Normal and Lesion Tissues Easily Distinguished by Eye

A real-time brain activity monitoring technology that can dramatically increase the success rate of brain surgery has been developed.

This technology enables the visual distinction between normal and lesion tissues, which is expected to greatly enhance the precision of surgical procedures.

Professor Youngbin Choi at Ulsan National Institute of Science and Technology (UNIST).

The research team led by Professor Choi Youngbin from the Department of Biomedical Engineering at UNIST (President Lee Yonghoon) has developed a technology that visualizes neural activity on the brain surface in real time. This technology allows for the real-time identification of pathological activity during brain surgery, enabling the precise removal of lesion tissue and the protection of critical brain areas.

The intracranial EEG microdisplay (iEEG-microdisplay) developed by Professor Choi's team can measure, interpret, and visually display cortical surface activity in real time. In particular, it helps to electrophysiologically distinguish and visualize critical brain tissues during neurosurgical procedures, making it easier to clearly identify boundaries.

When removing specific brain regions affected by lesions during surgery, it is crucial to accurately identify functional boundaries. The intracranial EEG microdisplay, created by combining thousands of channels of micro-ECoG electrodes and thousands of pixels of flexible micro LEDs, visualizes brain activity in real time to assist neurosurgeons in performing successful surgeries.

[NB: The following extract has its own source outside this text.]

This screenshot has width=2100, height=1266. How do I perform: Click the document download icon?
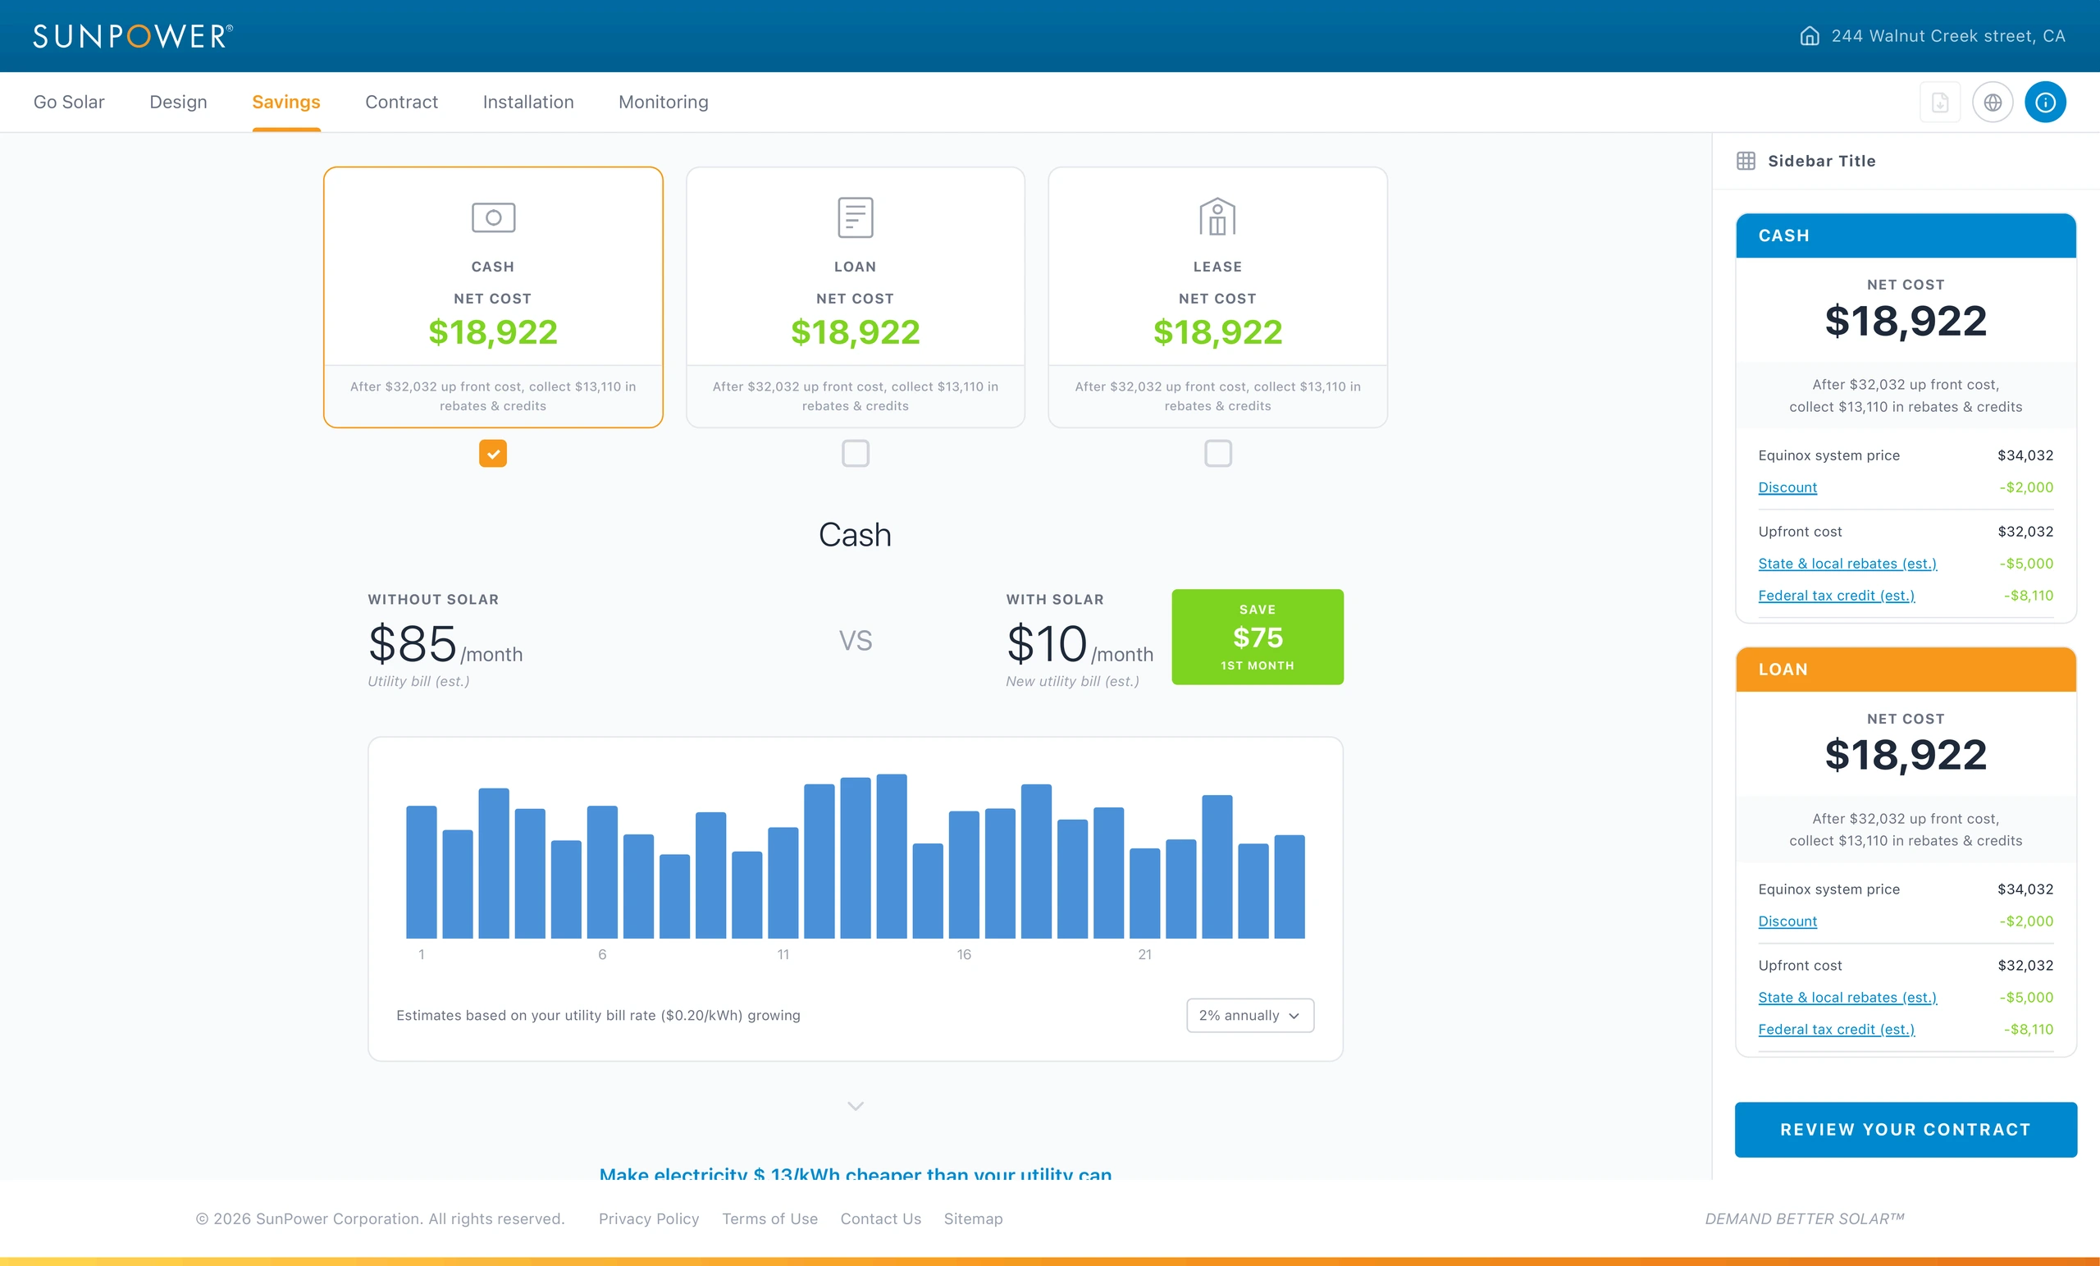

The research team also demonstrated the effectiveness of this technology through experiments on pigs and mice. By enabling real-time understanding of brain structure and function via the brainwave display, this technology is expected to contribute to various research and applications in the field of neurosurgery.

Professor Choi Youngbin stated, "With this technology, we can now visualize the electrophysiological activity of the brain surface in real time during surgery," and added, "It opens up the possibility of more accurately identifying which brain tissues need to be incised and which critical areas should be preserved. If applied clinically, this technology could greatly improve surgical outcomes for patients."

Expected Benefits of Visualizing Functional Brain Maps Using iEEG-Microdisplay.

The results of this research were published in the international journal Science Translational Medicine on April 24. This study was conducted in collaboration with research teams from UC San Diego, Oregon Health and Science University, and MGH, and was supported by the National Institutes of Health (NIH) in the United States.